* _PROBLEM DESCRIPTION_
Once you reach the line containing "The height and width of the screenshot is (624, 800).", return it and every line after it exactly, through the end of the records below, with no pictures.

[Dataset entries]

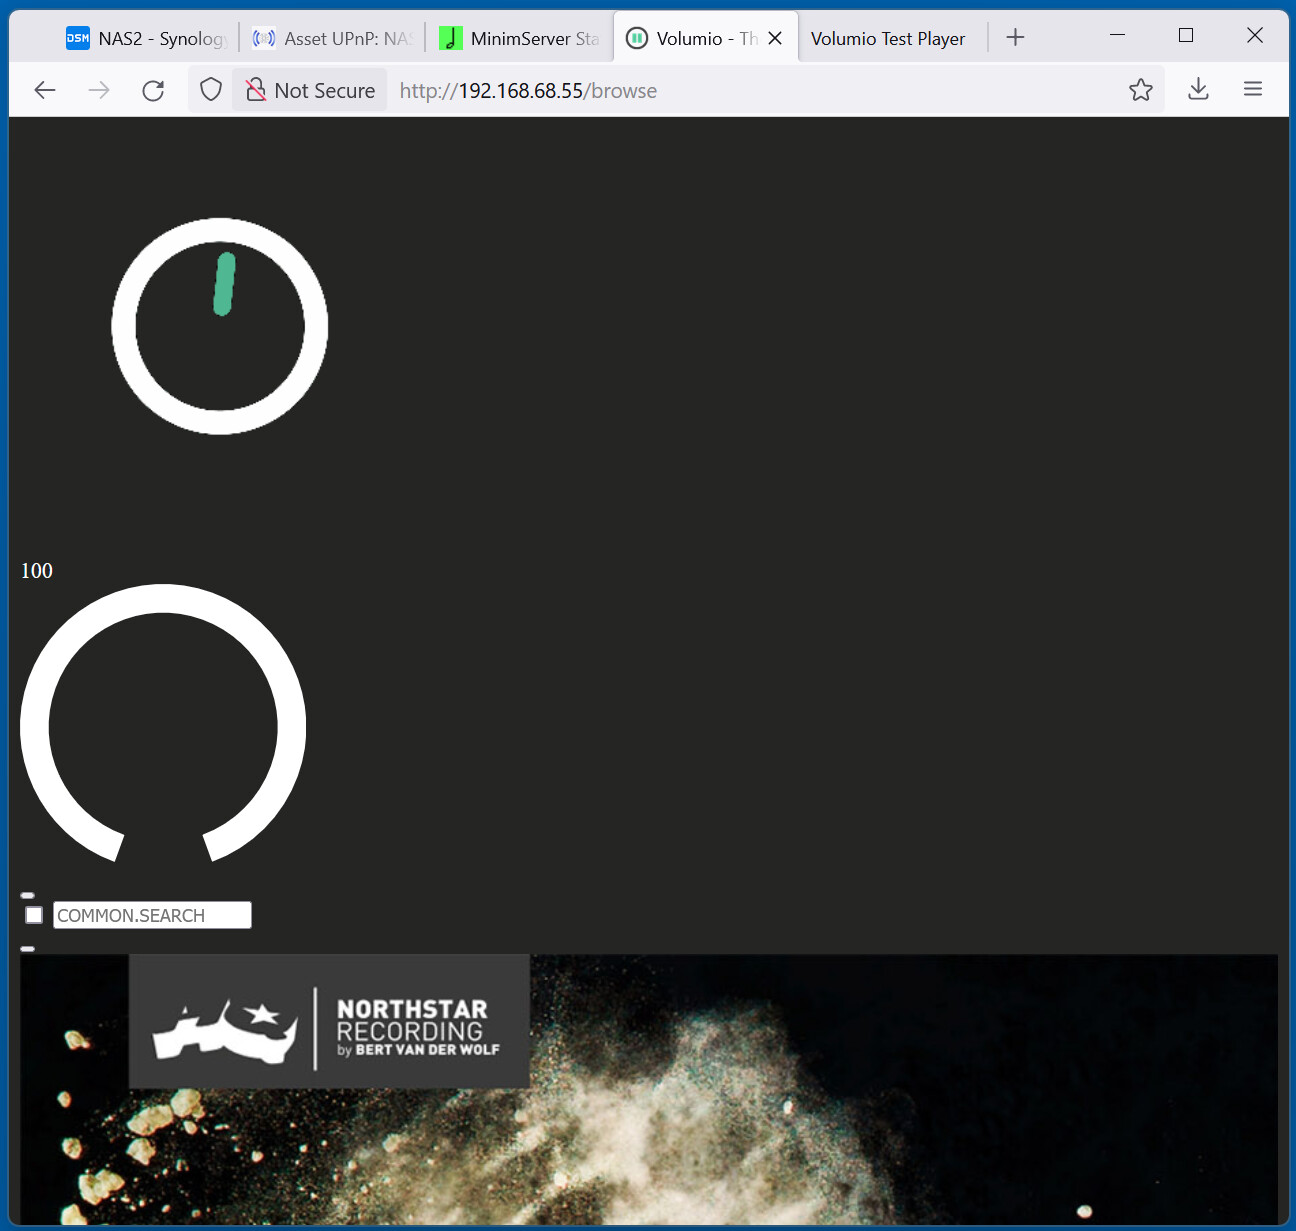Open a new browser tab
The height and width of the screenshot is (1231, 1296).
pos(1015,38)
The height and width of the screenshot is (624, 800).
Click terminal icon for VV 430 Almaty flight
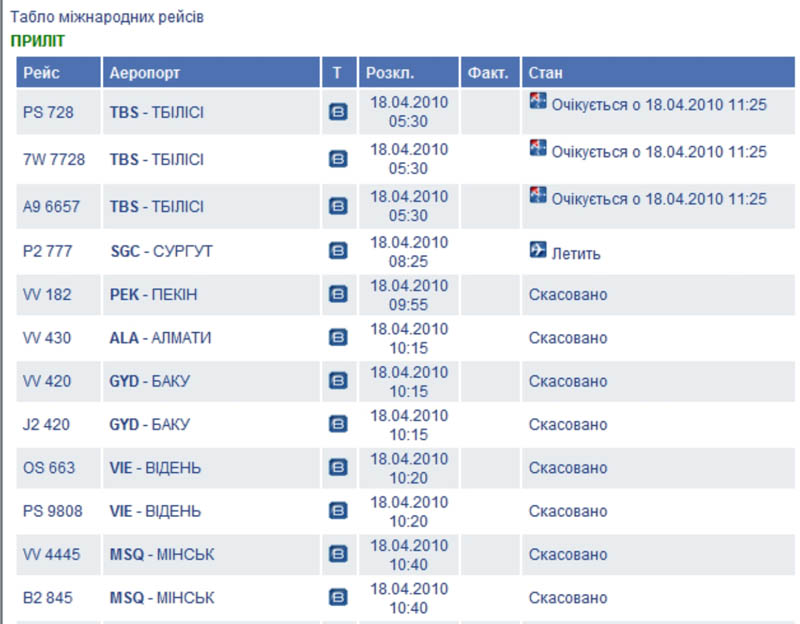click(x=338, y=338)
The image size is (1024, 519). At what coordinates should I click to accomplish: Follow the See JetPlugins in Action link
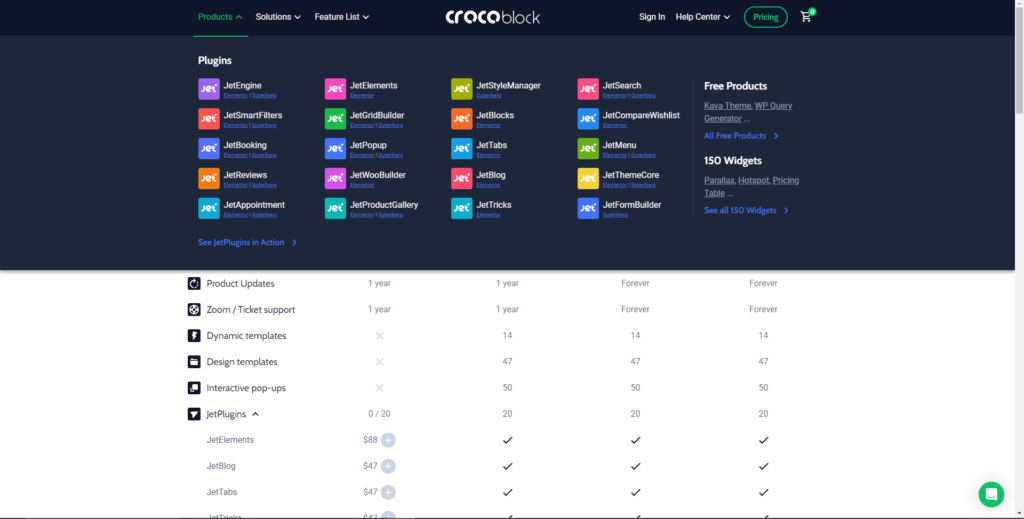coord(247,242)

* _WRITTEN ANSWER_
The height and width of the screenshot is (624, 800).
Click terminal icon for VV 430 Almaty flight
click(x=338, y=338)
The image size is (1024, 519). At what coordinates should I click to accomplish: Follow the See JetPlugins in Action link
coord(247,242)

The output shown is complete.